TEXT SEGMENT:
+ + +
Main

April 14, 2008

Persistent Storage for Amazon EC2

Last night, Amazon announced that they're adding a persistent storage capability to their EC2 service. To review, EC2 provides the ability to create virtual servers on the fly. These servers are a bit ephemeral, however. They can fail at any time and don't provide any persistent, local storage of their own. If an EC2 instance fails, you have to completely restart it, losing any data it may have been working on. Amazon's S3 service is persistent storage, but it is not designed to be accessed as local storage by EC2 instances. The newly announced persistent storage capability is designed to solve this issue. It's like an on-demand S.A.N., but with more flexibility. One of the really nice things about it is the ability to checkpoint a persistent volume to S3. This is great for database backups, among other things. No performance numbers have been published yet, but those who have been using it say the performance is good. This makes Amazon Web Services even more interesting, because it's now easier to run a normal MySQL instance without having to do something like running some kind of replication just to deal with the non-persistent local storage. And it scales up.

See Werner Vogels' announcement of the persistent storage service, and RightScale's analysis of it, for more information.

March 07, 2008

Laptop Bag Recommendations?

Dear Lazyweb,

I'm in need of a new laptop bag, something on the smallish side. It needs to fit my Macbook Air and its power adapter, my Kindle and its power adapter, my Bose headphones, possibly a small mouse, and a couple of cords. So, not much. Any recommendations? I'd like to see it in person before I buy it, and I'd like to get it this weekend, so that eliminates mail-order places like WaterField.

December 14, 2007

Database Developments (new post on Startupping)

I just wrote a new post over on Startupping about two items related to databases and Internet services. I talk about SSDs and the launch of Amazon's new SimpleDB, which I think is a very big deal.

November 12, 2007

Keyboard of Choice

As someone who has done a considerable amount of typing in his lifetime, I've become a bit of a keyboard connoisseur. My first computer was one of the original IBM PCs and one of the great things about that computer was the keyboard. It was this heavy, steel beast of a thing. The keys were well spaced and had the perfect amount of tactile feedback and travel. Maybe it was because I learned to type on that keyboard, but I haven't found a better keyboard since. Luckily, a company called PC Keyboard purchased the technology/designs of this keyboard and are selling new versions. I just ordered my third 'Customizer 104/105' keyboard from PC Keyboard for a new iMac. If you're unsatisfied with your current 'board, I recommend checking one of these keyboards out.
+ + +
STATED EXERCISE 1:
In the blog post about persistent storage for Amazon EC2, which capability of the new service does the writer call great for database backups?
The blog posts and the records come from unrelated sources.

DATA EXCERPTS:
+ + +
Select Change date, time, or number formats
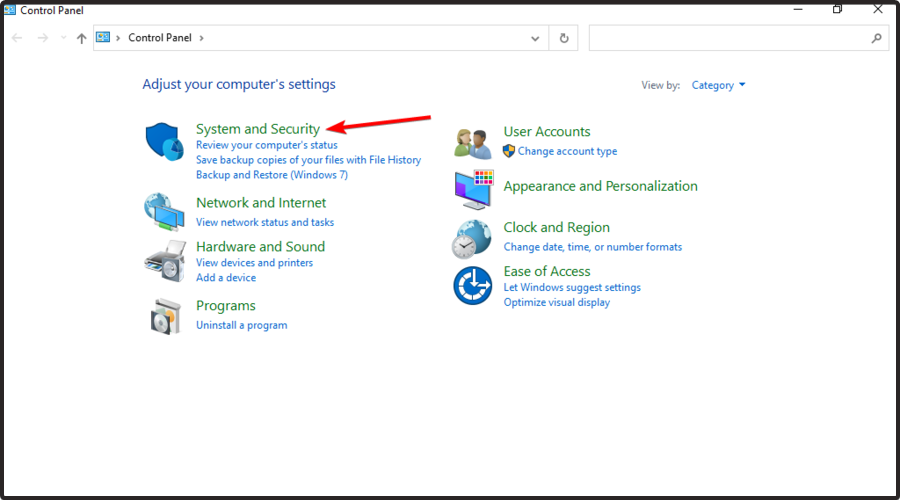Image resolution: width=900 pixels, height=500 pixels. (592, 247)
+ + +
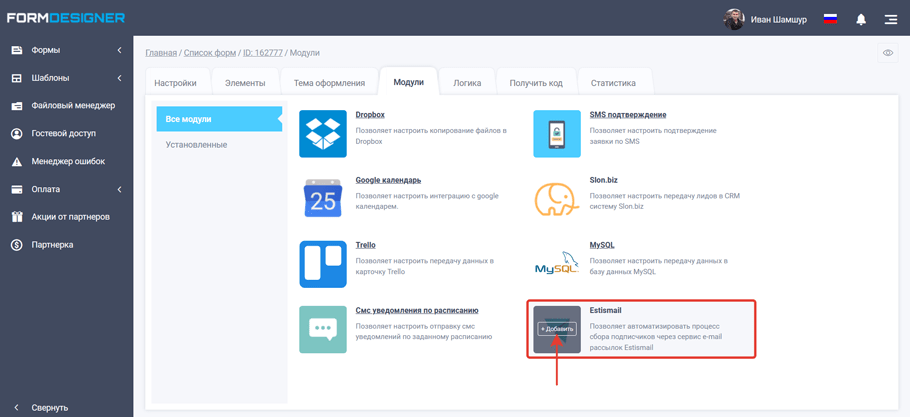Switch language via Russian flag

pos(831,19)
+ + +
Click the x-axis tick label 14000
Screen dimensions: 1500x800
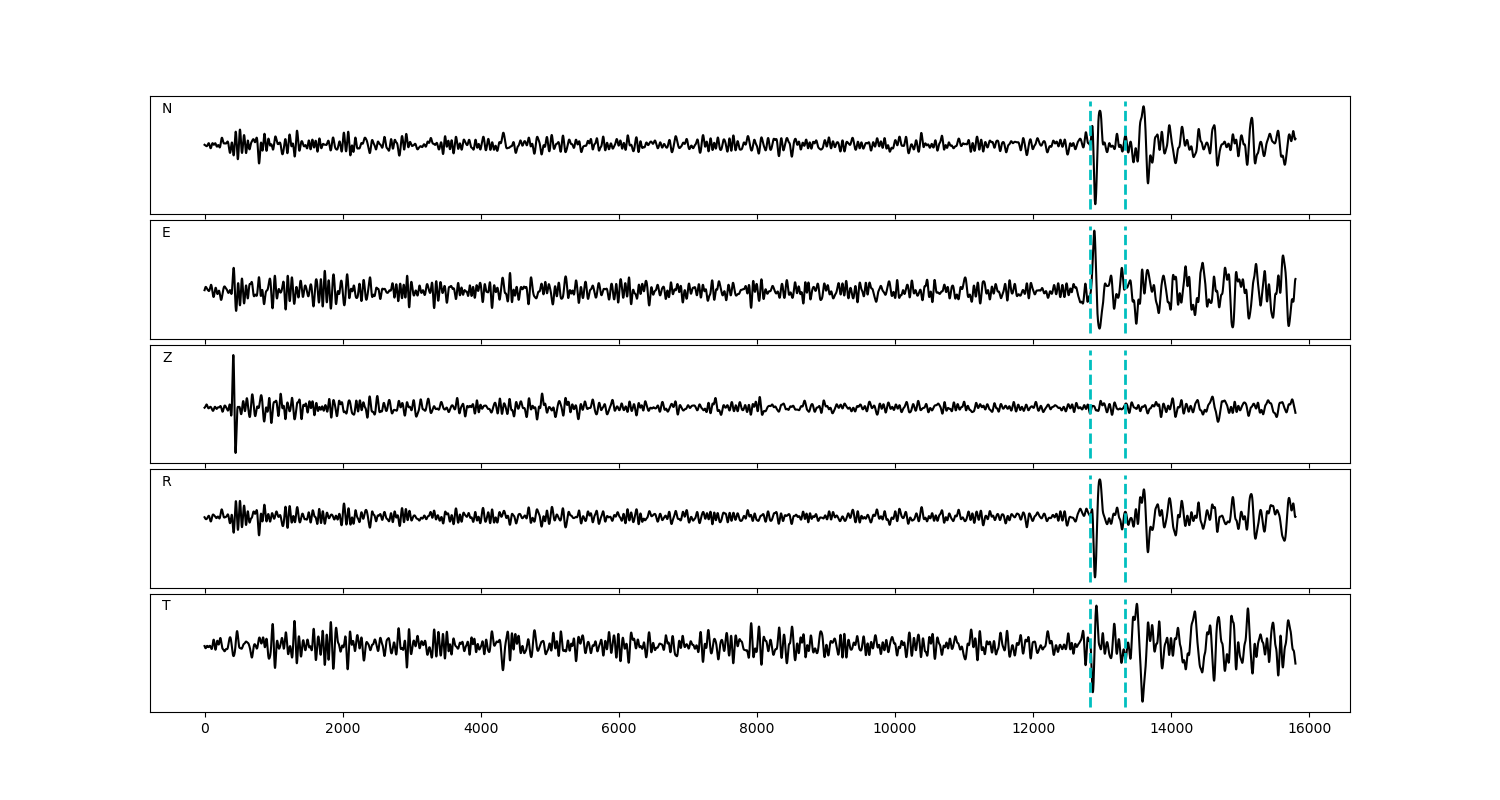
+ + +
STATED EXERCISE 2:
Reproduce word for word the lines of the records that begin at the line containing "Click the x-axis tick label 14000" and end after the line containing "Screen dimensions: 1500x800".

EXERCISE ANSWER 1:
The ability to checkpoint a persistent volume to S3.

EXERCISE ANSWER 2:
Click the x-axis tick label 14000
Screen dimensions: 1500x800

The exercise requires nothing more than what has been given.